Bartek Kołdej
dyrektor graficzny
Urodził się, bo nie miał na to wpływu. Eksperymentował z edukacją, bo nie miał pojęcia, czym się w życiu zająć. Do pracy trafił przypadkiem i został, bo mu się spodobało.
Nie idzie na łatwiznę – zamiast po prostu połamać sobie nogi, biega na długich dystansach, by potem przez kilka dni nie móc normalnie chodzić.
Gazet nie czyta – sprawdza, co można by zrobić lepiej. Prawdopodobnie nie istnieje, bo nie ma go na Facebooku. Chciał mieć basseta, więc jest posiadaczem dwóch kotów. Lubi ciepło, dlatego zapewne od kilku lat wyjeżdża na wakacje do Skandynawii.

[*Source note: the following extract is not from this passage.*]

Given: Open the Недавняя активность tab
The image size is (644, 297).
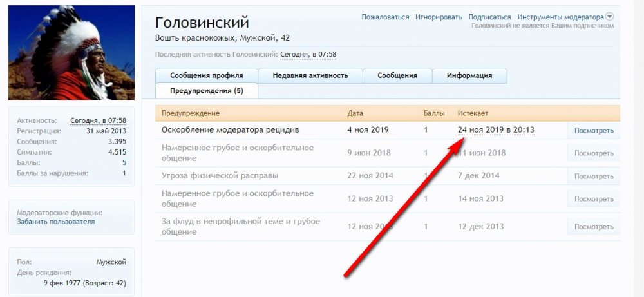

Mistrz zen (gdy wszystko wokół się sypie) i ciętej riposty (gdy ktoś zadaje niemądre pytania).
W dzisiejszych czasach mógłby zostać politykiem (tak obca mu jest dyplomacja).
Zabić go może tylko rutyna oraz… żona – gdy zbliża się zamknięcie numeru. To ona napisała biogram, bo on, jak zwykle, jest zarobiony.